Biotechnology

Biography

Biography: Shweta Mishra

Abstract

The common mechanism of resistance of Citrobacter freundii to β-lactam antibiotics is the presences of plasmid mediated blaAmpC. In this study we evaluate the emergence of ampC gene among clinical isolates of C. freundii isolated from urine of symptomatic UTI patients and also to assess mobile genetic elements. A total of 30 consecutive, clinical isolates of C. freundii were investigated for the presence of AmpC β-lactamase. Molecular characterization was studied by mPCR for gene of AmpC including the coproduction of other β-lactamase. Presence of integron was detected using integrase gene primers.
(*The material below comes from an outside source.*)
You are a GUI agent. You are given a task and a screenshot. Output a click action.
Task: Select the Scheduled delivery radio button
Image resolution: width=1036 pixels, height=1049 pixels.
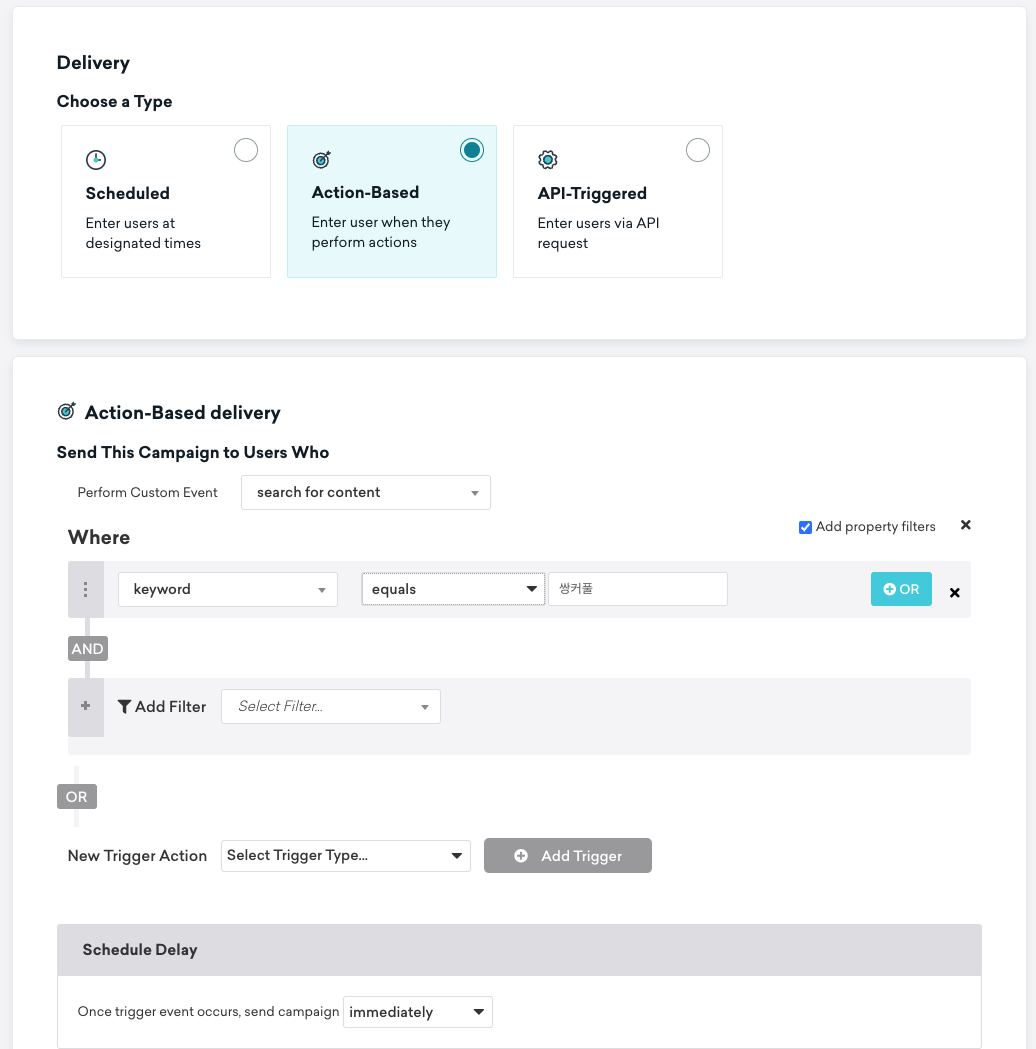pos(246,150)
Presence of integron to blaAmpC gene along with gene cassettes identified using specific primers. Genetic location on insertion sequence was also seen. A total of 16 isolates were phenotypically positive for AmpC. On performing their genotypic characterization, 5 isolates were found to be positive for blaCMY-2, 3 isolates having blaDHA-2 whereas one isolates coproducing blaCMY-2 and blaDHA-2. In which some AmpC positive isolates were coexisting blaNDM, blaIMP, blaVIM family of MBL and blaCTXM, blaSHV of ESBL. Among them 8 were harboring class 1 integron, linkage between integron and blaCMY-2 has been detected. Investigation of gene-cassettes revealed the presence of dihydrofolate reductase (dhfr) and aminoglycoside 6'-N-acetyltransferase (aac 6') genes and presence of CMY-2 gene on ISEcp1 were also seen. The study showed that these genes have high ability to cross species barrier with ease and integrated other resistance genes. Eventually, AmpC gene highlights the potential risk in hospital environment. Thus the attainment of AmpC genes by C. freundii restricts therapeutic alternatives for combating infections.